Read Wringer Online

Authors: Jerry Spinelli

Wringer (12 page)

Despite the heat, he slept with his window shut and locked, the shade drawn. Still he could hear them, Beans and Mutto squalling like alleycats on the back porch roof. He could hear them raise the screen, knock on the window, work to open it.

On the street they treestumped him. They planted themselves in front of him so that he had to step around them, only to find them replanted in his new path. It took him half an hour to walk one block. They mocked and taunted him. They flicked his ears and spit on his sneakers. Beans bared his green-and-yellow teeth and breathed baked beans into his face.

It was as if he had never been one of them.

“He's gone,” he told them.

They laughed. They didn't believe him.

He had an idea. Invite them into his room, let them see for themselves. Maybe then they would believe, back off. But then he realized that his mother
would never again allow them into her house. It then occurred to him that when he thought of the guys he was really thinking only of two of them: Beans and Mutto. Not Henry. Henry was one of them, all right, but he was different. Maybe he could sneak Henry into his room, prove it to Henry.

The guys agreed. He did not have to convince Beans and Mutto that his mother was dangerous to them, especially in her house. And while it frustrated them that only Henry would have the privilege, they were too curious not to let it happen.
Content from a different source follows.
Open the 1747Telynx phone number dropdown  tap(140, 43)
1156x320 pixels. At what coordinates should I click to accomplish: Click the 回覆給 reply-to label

Beans looked up at Henry. He tugged on Henry's red-and-white-striped T-shirt until Henry bent down to Beans's height. “Check it out good. Don't let him trick ya.”

Henry nodded.

“Report back to me.”

“Okay.”

Palmer chose a morning when his mother was out. While Beans and Mutto waited, sitting brazenly across the street on Dorothy's front steps, he led Henry into his house. Up in the room he held out both arms and said, “It's all yours. Look all you want.”

While Henry looked about, poking obediently into the closet, Palmer studied Henry. Henry was so tall that the top of his head grazed the basketball net. And yet, somehow, he did not give an impression of bigness. On the contrary, he seemed quite small, smaller than Beans and Mutto, smaller even than Palmer.

“Thanks for the warning,” Palmer said to him.

Henry, peering foolishly into the wastebasket, said, “What warning?”

“On the cake.”

Henry paused, then said, “Oh. Yeah.”

Palmer watched him search some more.

“What's your real name?”

Henry looked startled. His eyes went to the window, as if the guys might be lurking there. He never looked at Palmer. “Huh?”

“I know Beans's real name is Arthur. And Mutto is Billy. Who are you, really?”

Henry dropped to his knees and ducked under the bed. He stood back up. His wide, startled eyes, careful to avoid Palmer, swept across the walls. “George,” he said and left the room. He hurried down the stairs.

Palmer called, “George! Quit!” He called, “I saw you pulling your little sister in the wagon!”

But Henry Really George was already out the door.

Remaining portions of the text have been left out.